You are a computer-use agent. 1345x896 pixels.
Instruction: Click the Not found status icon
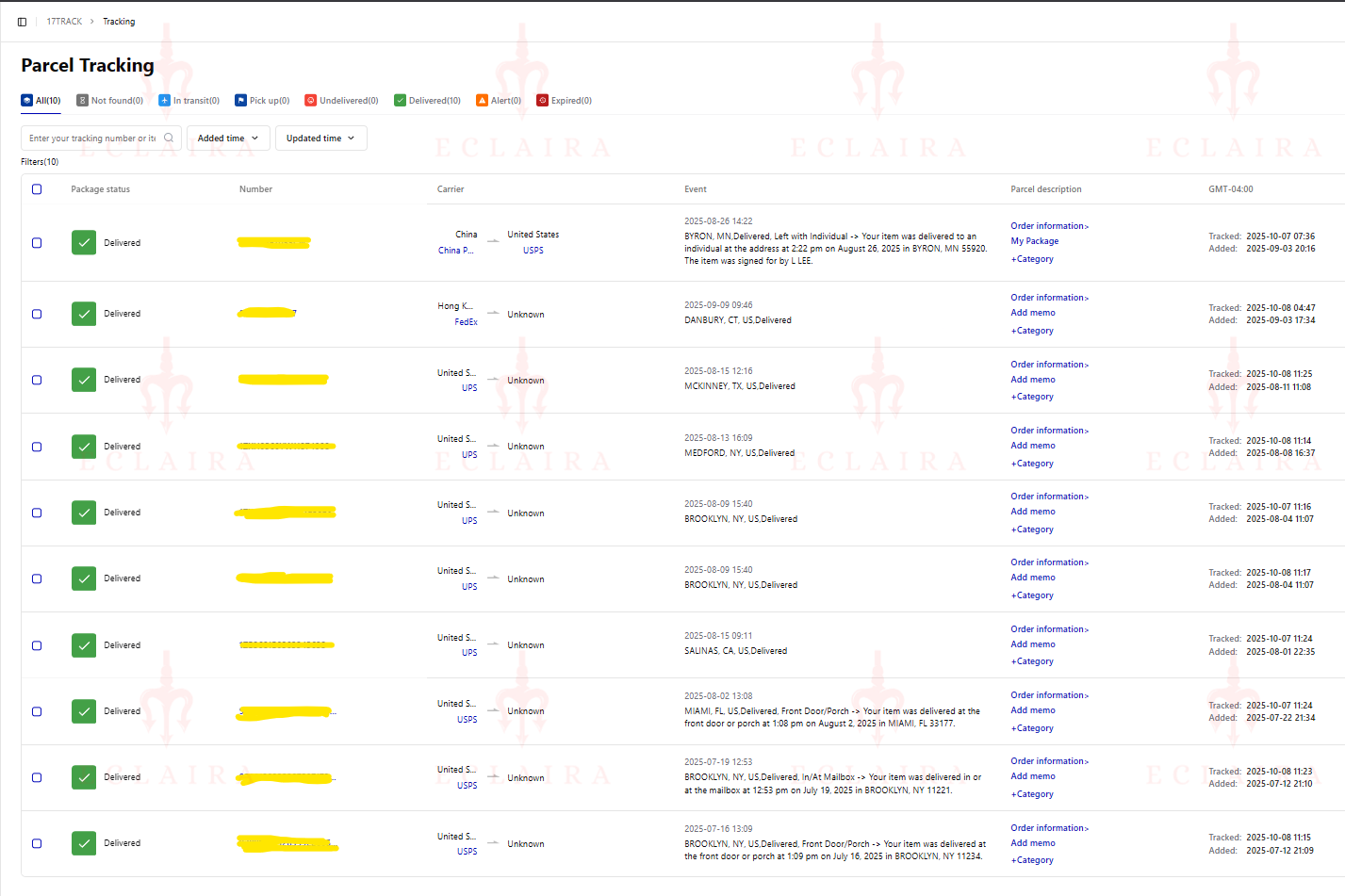pos(82,101)
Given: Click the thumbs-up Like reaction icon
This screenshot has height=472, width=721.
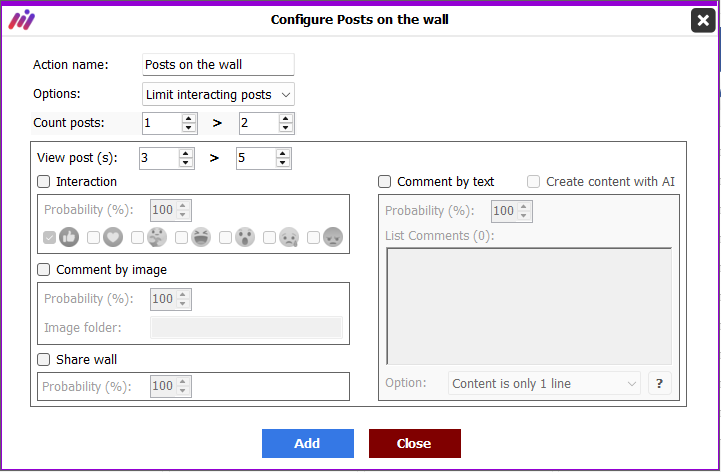Looking at the screenshot, I should 69,237.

_ _ _ _

- [Directions for this task]
Retype the data above in full, exactly as it stands, and skip any image.

- [Exercise output]
You are a computer-use agent. 1345x896 pixels.
Instruction: Click the Not found status icon
pos(82,101)
Given: Click the thumbs-up Like reaction icon
This screenshot has height=472, width=721.
Looking at the screenshot, I should 69,237.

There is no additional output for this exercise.